Читаем Воспитание души полностью

И вперемежку с этим бормотанием отец говорил:

— Да, наступление зимы… Очень поэтично написал ты. Очень. Хотя это и не стихи, но не уступает поэзии, так-то, Юр-дур-карапур… — Он обнимал меня за плечи, прижимал к себе и продолжал ласково: — А ты слышал наш разговор с Пелагеей Семеновной о «Вулкане»? Ну позавчера, когда она была у нас? В «Вулкане» наступление зимы проявилось в том, что снег стало заносить в помещение, где живут беженцы. А городская управа наша все не может озаботиться и хотя бы зашпаклевать стены. В результате — новый взрыв инфлюэнцы, и, что уже совсем скверно, — сказал он, понизив голос, — в последней партии беженцев есть случай сыпного тифа… Вот тебе оборотная и совсем не поэтическая сторона наступления зимы. И получается, что ты очень хорошо изобразил приход зимы, но передал только состояние природы. А человека еще у тебя нет…

Человек! Я, как сейчас, слышу это слово, Которое отец, да и такие друзья его, как Пелагея Семеновна, произносили с тем особенным чувством, с каким религиозные люди говорят о таинствах религии.


А между тем военная гроза продолжала грохотать. До поры до времени молнии ее сверкали где-то далеко, на западном краю горизонта. И вдруг одна из этих молний упала на наш город. Заразилась тифом и с невероятной быстротой, как говорится, в одночасье умерла Пелагея Семеновна Силина. Вулкан продолжал извергаться.

В нашем далеком от фронта городе эта смерть воспринята была как прямое проявление войны. На похороны Пелагеи Семеновны собралось много народу. Алеша плакал над гробом, Володя был печально-молчалив, Сережа казался неуклюжим, он обвязал голову шарфом, так как надеть шапку у гроба матери он не хотел, а у него были простужены уши. Он написал на траурной ленте, обвивавшей венок: «Матери нашей, погибшей на передовых позициях тыла». В этих словах сказывалась и сыновняя скорбь, и сыновняя гордость.

Володя и Сережа несли гроб. Володя выше ростом, и потому Сереже особенно трудно нести гроб. На лице его напряженное и недоброе выражение, снежинки падают на упрямый ежик коротко остриженных волос, на лоб, круто нависший над покрасневшими глазами…

После смерти матери мальчикам во всех отношениях трудно было оставаться одним в квартире, и они поселились у своих друзей. Веселого, ребячливого и ласкового Алешу и раньше считали своим в нашей семье, теперь он у нас поселился. Но чем дальше шло время, тем теснее сходился я с Сергеем.

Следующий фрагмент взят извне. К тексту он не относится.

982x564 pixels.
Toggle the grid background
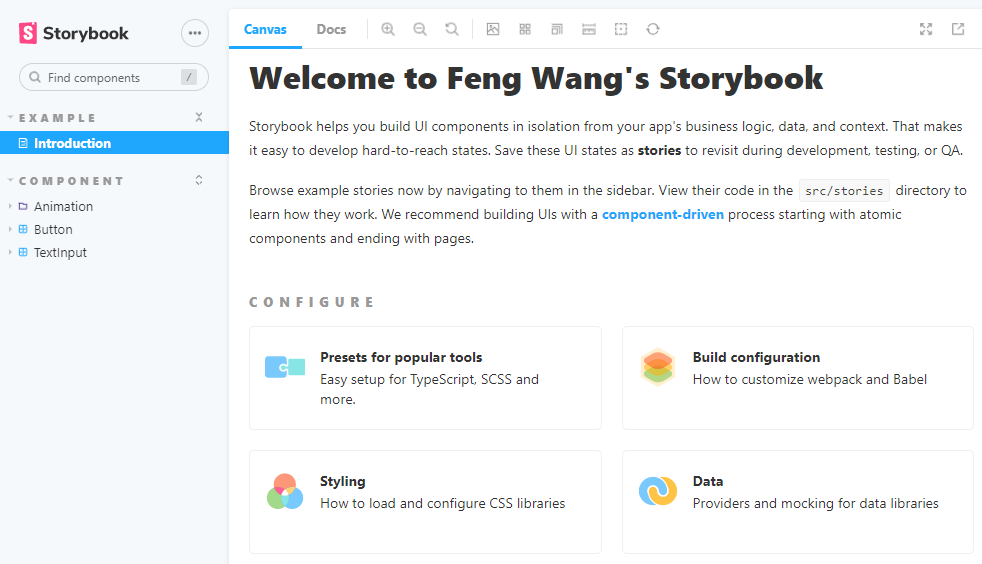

Моего отца к тому времени мобилизовали, он получил назначение начальником госпиталя в Уфу. Теперь некому стало, найдя в новой книге неизвестное ранее стихотворение и словно обжегшись, вслух прочесть его не раз и не два… Только отец меня слушал, и глаза его поблескивали. Не проходило недели, чтобы в училище, на улице или дома не случилось чего-либо, о чем хотелось бы поговорить с отцом и узнать, что он об этом думает. Тут-то и подоспела дружба с Сергеем.

Угрюмый и резкий после смерти матери, он все больше привлекал меня своей душевной совестливостью, чувствительностью к несправедливостям жизни, начитанностью. Он научил меня читать все современные толстые журналы… Мне казалось, что Сергей больше других детей тосковал по матери, хотя она особенно любила Алешу.

Сережа часто приходил к нам навещать брата и, поговорив с ним, звал меня:

— Пойдем пройдемся…

Синеватые сумерки накрывали наш городок, убого светились керосиновые лампы в домишках, шла дремотная, ст века установившаяся мещанская жизнь. Но душу бередили солдатские заунывные песни, напоминая о войне, о царском деспотизме, об угнетении народа.

Мы с упоением поносили и царя, и Государственную думу, и министров, благо уходили далеко по железнодорожному пути, опоясывавшему город, туда, где из Сибири дули, не переставая, сухие и жесткие морозные ветры.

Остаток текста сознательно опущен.